Decline In Return-Per-Image

Posted on 9/16/2013 by Jim Pickerell | Printable Version | Comments (1)

Every photographer is aware that the average annual return-per-image has been steadily falling over the last few years. It is interesting to consider how much.
In November 2003 when Getty Images was a public company I started tracking Getty’s return-per-image by dividing the total number of RM and RF images in their Creative (now called Premium) collection into the total revenue generated in the previous four quarters.
This was relatively easy to calculate through 2007 because Getty reported gross revenue generated by each of these collections on a quarterly basis. After the company was purchased by Hellman & Friedman gross revenue were no longer reported publicly. Thus it became impossible to continue the calculations.

Recently, we have learned from debt investors that the average gross revenue generated by the Premium collection in the last four quarters was around $300 million. I have made an assumption that half the revenue ($150 million) was generated from the licensing of RM images, and the rest from RF since this was roughly the breakdown in the period between 2003 and 2007.
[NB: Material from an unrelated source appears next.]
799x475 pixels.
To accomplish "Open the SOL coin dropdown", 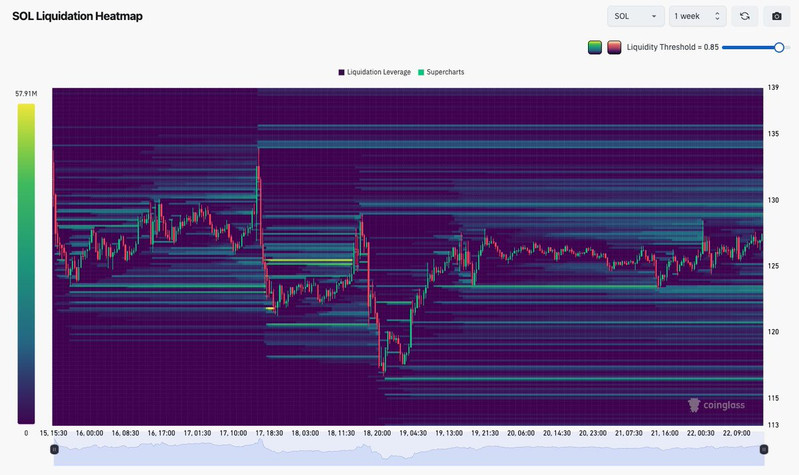I will [x=635, y=16].
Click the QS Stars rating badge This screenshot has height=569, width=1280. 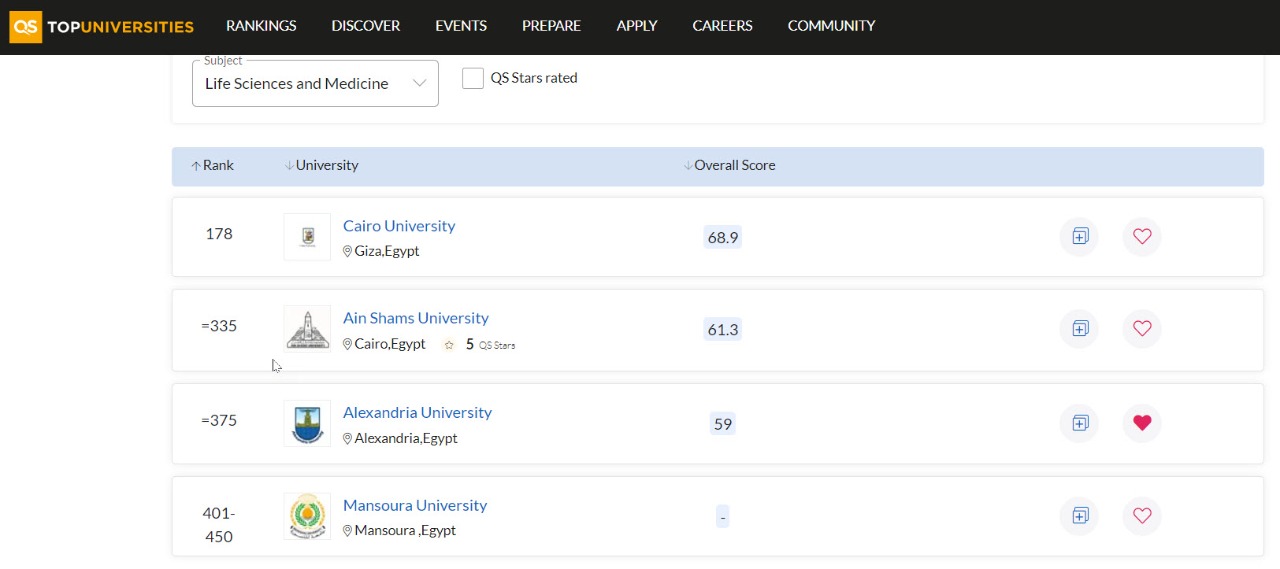tap(479, 345)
To determine the number of images in the collection I made the assumption that every image in the collection has a single orientation – horizontal, vertical, panoramic or square. Searches for each of these orientations reveal that currently there are a total of 7,057,125 RM and RF images on the site. If there are images in the collection that do not have orientation keywords then the total may be higher.

From the chart below we see that there are 3,436,910 RM images and 3,620,215  RF for at total of 7,057,125 images in the collection. The average total revenue generated by each of these images is $42.54. It should be noted that actual royalty share each photographer receives will be lower depending on the photographer royalty percentage.

Average RPI      
Year Rights Managed Royalty Free Combined RM & RF
2003 $775.29 $652.58 $732.87
2004 $673.54 $634.63 $659.25
2005 $413.19 $558.02 $464.13
2006 $332.83 $319.73 $327.00
2007 $270.37 $332.98 $298.57
2013 $43.64 $41.43 $42.54
Number Images      
2003 346,091 189,523 535,614
2004 434,346 252,161 686,507
2005 751.495 404,016 1,155,511
2006 973,933 787,281 1,767,214
2007 1,174,692 964,227 2,138,919
2013 3,436,910 3,620,215 7,057,125

Back in 2003 the average revenue generated by each image in the collection was $732.87. Thus, today Getty would have to license rights to 17.23 images to generate the same revenue as they earned from one image license back in 2003.
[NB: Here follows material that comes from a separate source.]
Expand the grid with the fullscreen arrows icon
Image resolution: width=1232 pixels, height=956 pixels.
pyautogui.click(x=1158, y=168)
The low average price wouldn’t be so bad if total images licensed were 17 or more times greater than in 2003, but clearly that is not the case. Getty’s revenue from the Premium collection has dropped from $561 million in 2007 to $300 million in 2012 indicating that any increase in units licensed has only make up for about half the price decline.

Photographers have found that the only way to keep their revenue relatively stable has been to massively increase production. Because of the overproduction, and a great increase in the number of photographers supplying images, most professional photographers who have been around for a while have seen a substantial decline in their income.

Shouldn’t Photos Be Cheaper Due To Technological Improvements?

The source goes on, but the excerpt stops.